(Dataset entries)

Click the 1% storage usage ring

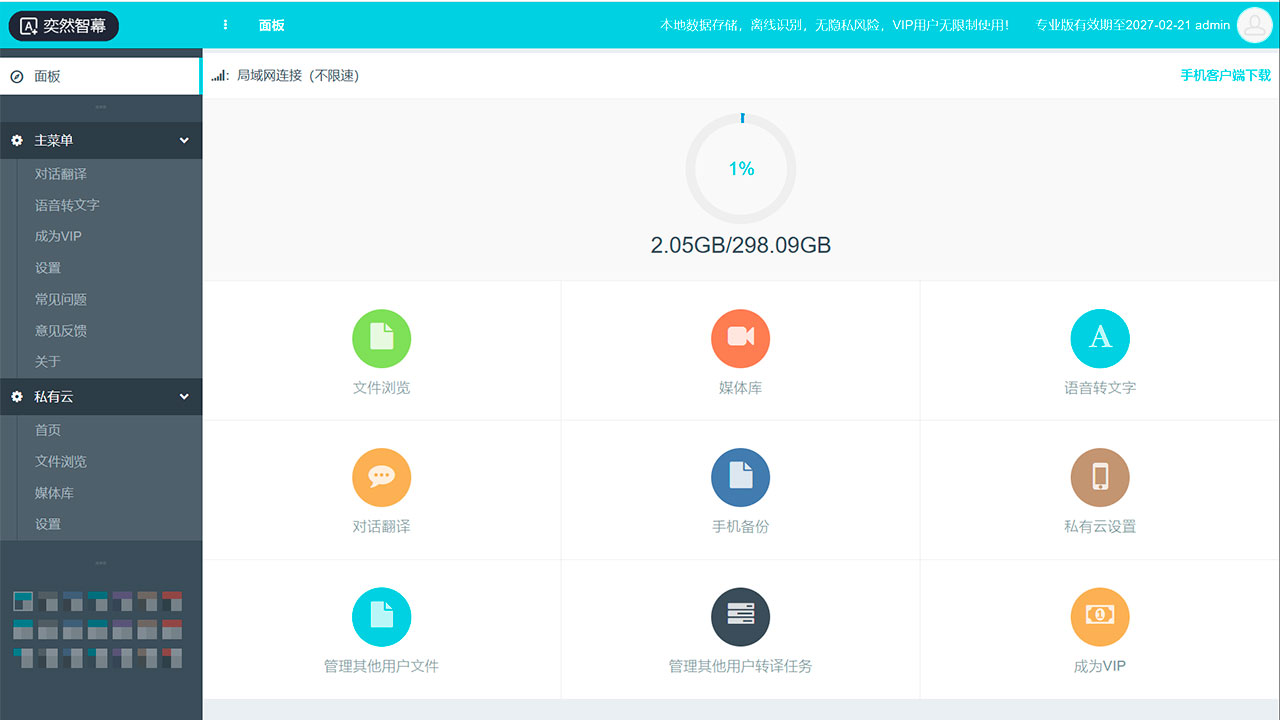coord(741,168)

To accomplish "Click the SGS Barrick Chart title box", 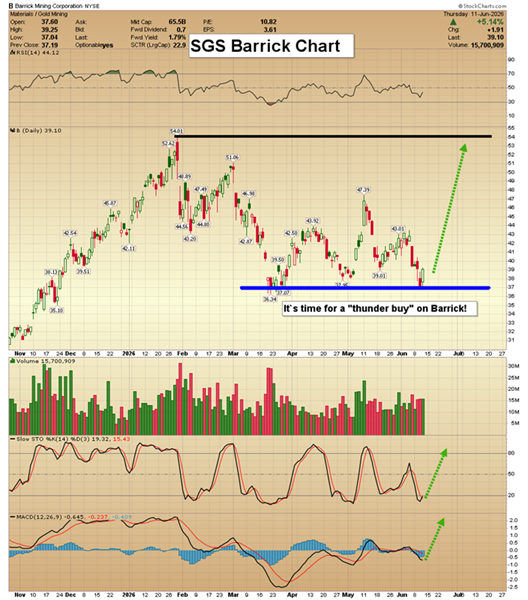I will 271,46.
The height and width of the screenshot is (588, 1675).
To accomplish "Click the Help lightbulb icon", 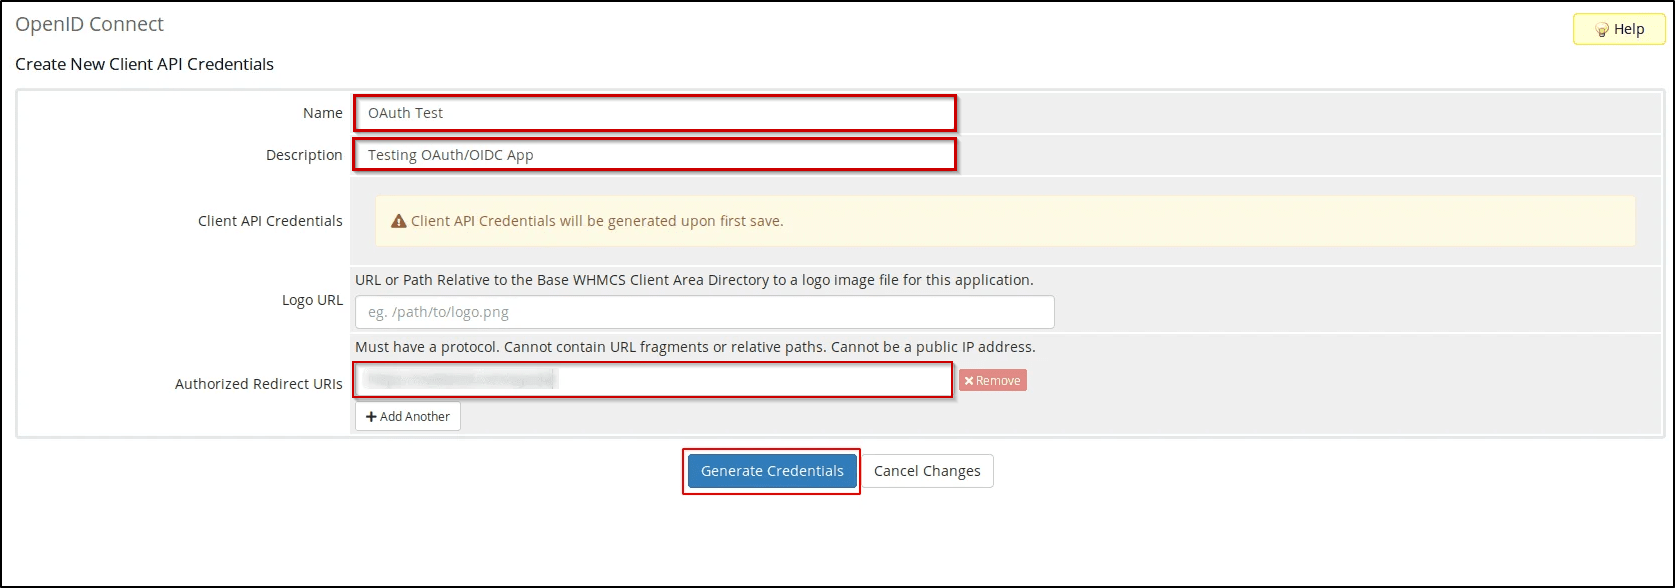I will point(1604,29).
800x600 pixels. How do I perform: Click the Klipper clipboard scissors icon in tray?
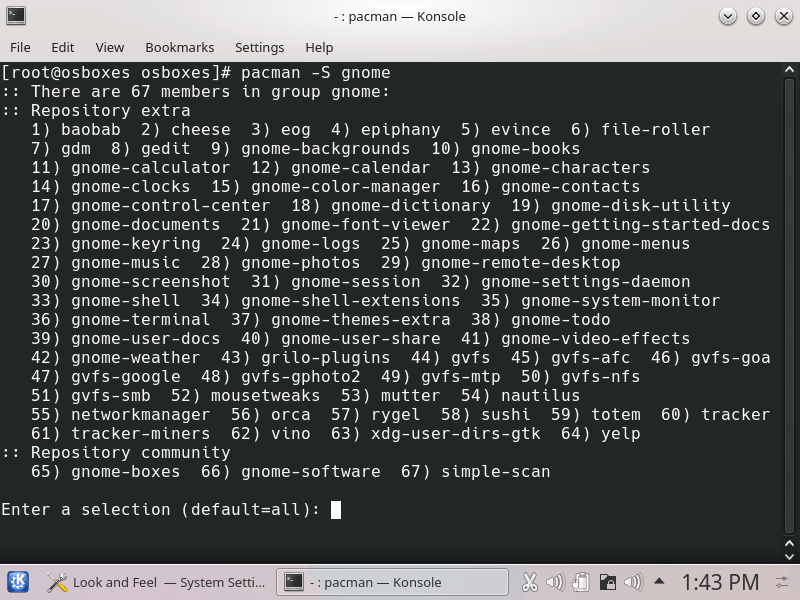[x=531, y=581]
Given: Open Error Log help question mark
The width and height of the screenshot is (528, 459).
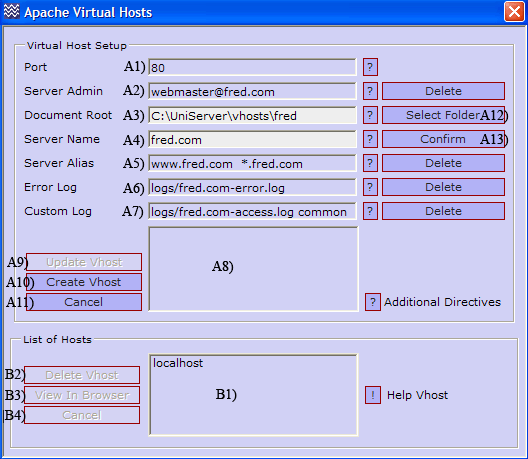Looking at the screenshot, I should point(370,187).
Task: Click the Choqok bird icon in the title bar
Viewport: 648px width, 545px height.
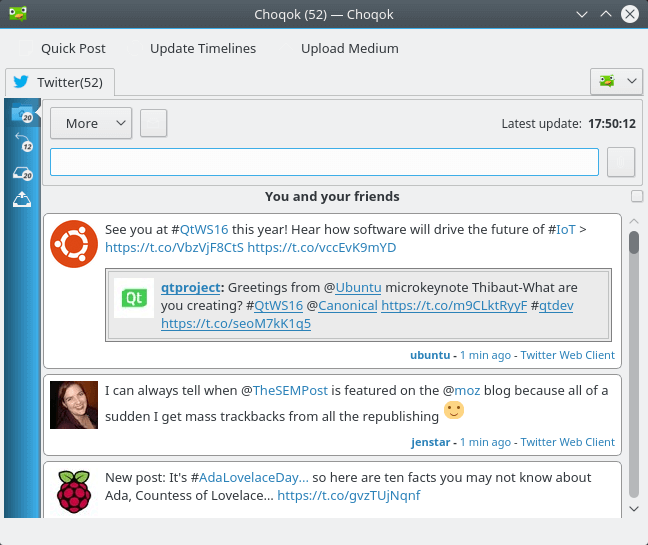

> WHAT TO DO: Swap "title bar" for "toolbar" in the part of the items that opens with the line containing "Given: Open Error Log help question mark" and closes at the end of the items, and rewrite that part with nothing else changed. Leave the pictures out of your answer.

> RESULT FOR THIS TASK:
Given: Open Error Log help question mark
The width and height of the screenshot is (528, 459).
Looking at the screenshot, I should point(370,187).
Task: Click the Choqok bird icon in the toolbar
Viewport: 648px width, 545px height.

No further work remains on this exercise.